In the records, each line holding "Given" must be reported.

**Extracted records**
============================================================

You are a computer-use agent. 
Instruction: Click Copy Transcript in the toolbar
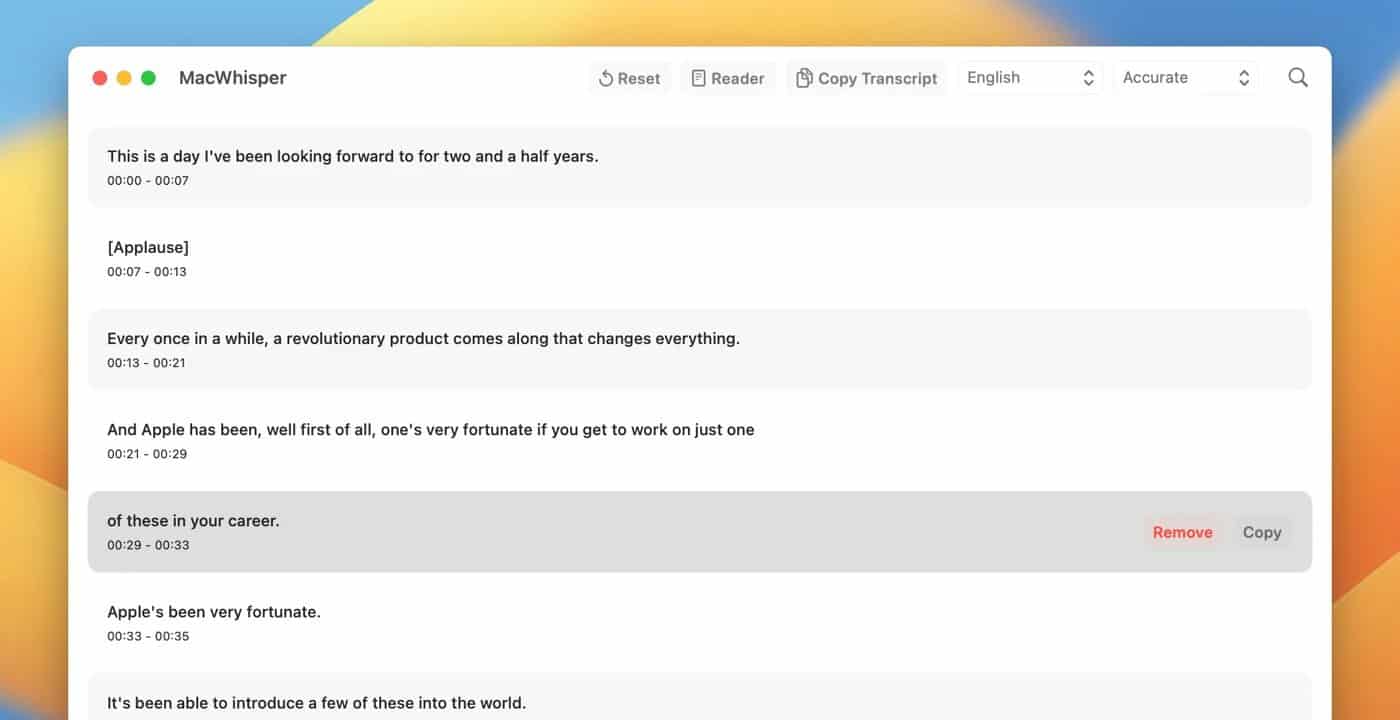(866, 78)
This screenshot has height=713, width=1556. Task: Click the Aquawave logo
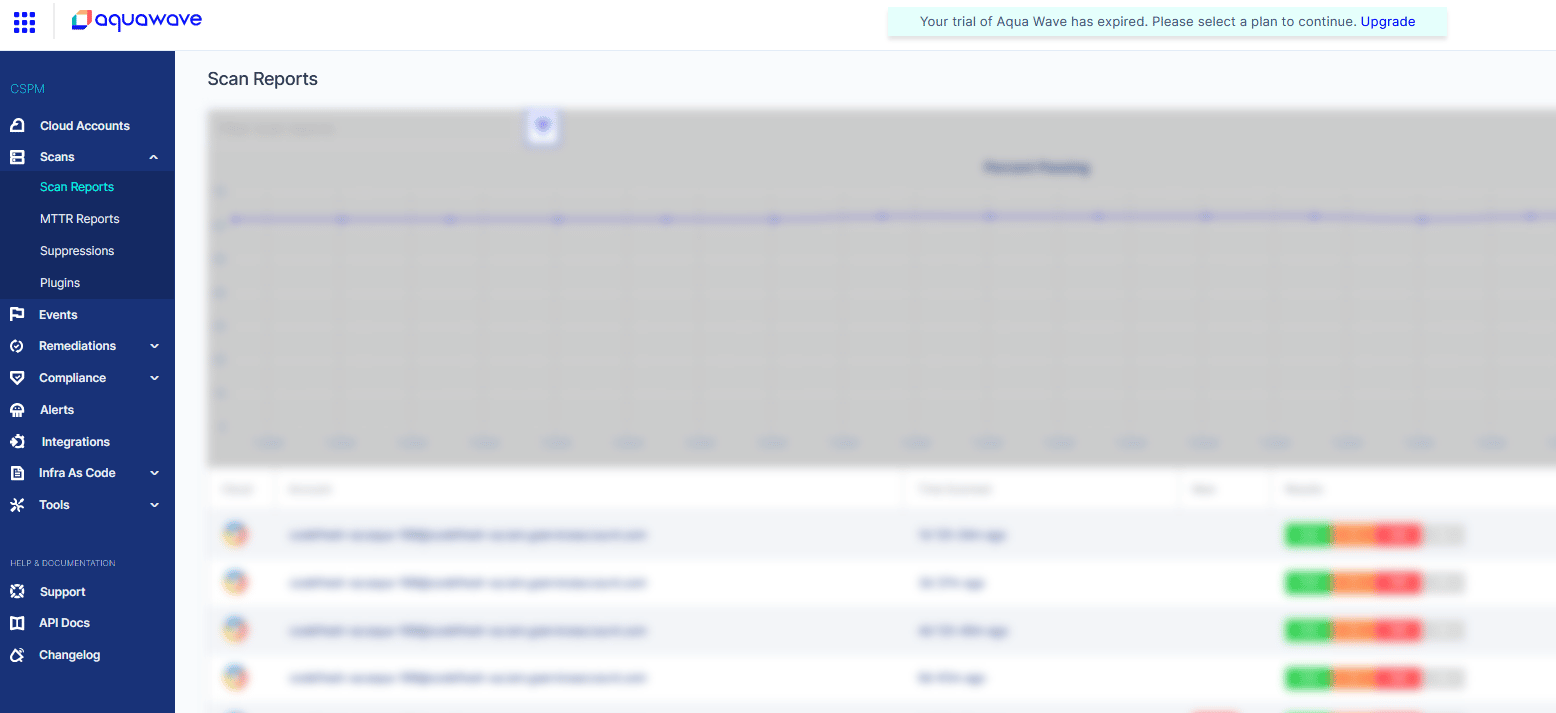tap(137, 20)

============================================================

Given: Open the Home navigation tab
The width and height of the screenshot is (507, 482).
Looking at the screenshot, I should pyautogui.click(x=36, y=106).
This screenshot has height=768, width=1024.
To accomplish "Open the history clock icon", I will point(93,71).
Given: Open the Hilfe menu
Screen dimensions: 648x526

============================================================

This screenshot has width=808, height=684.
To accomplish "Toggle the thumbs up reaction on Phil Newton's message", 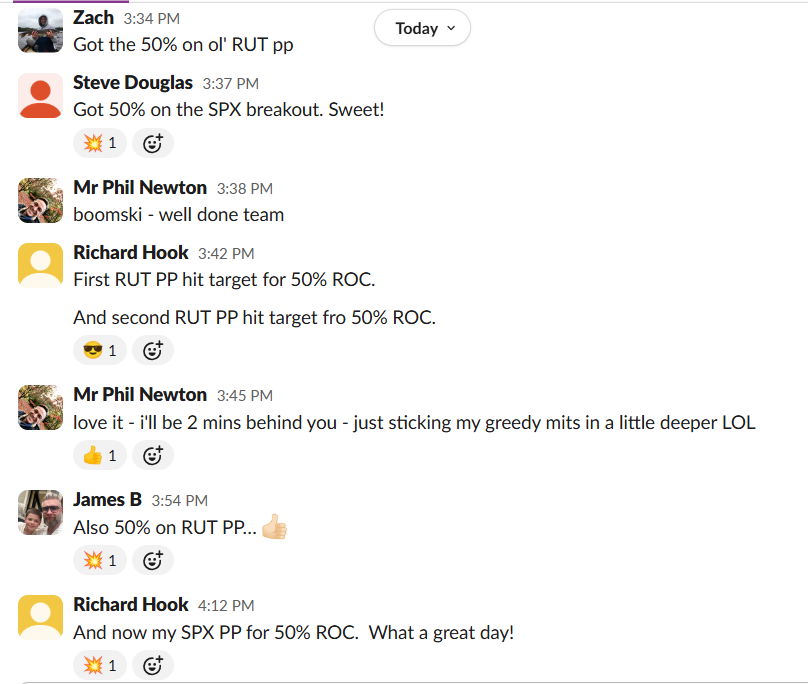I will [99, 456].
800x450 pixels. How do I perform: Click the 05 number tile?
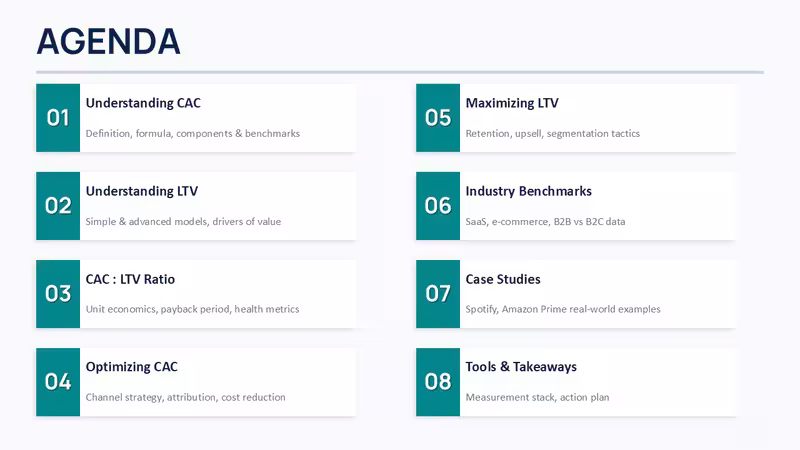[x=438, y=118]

============================================================

**Answer area**
Given: Open the Home navigation tab
Given: Open the Hilfe menu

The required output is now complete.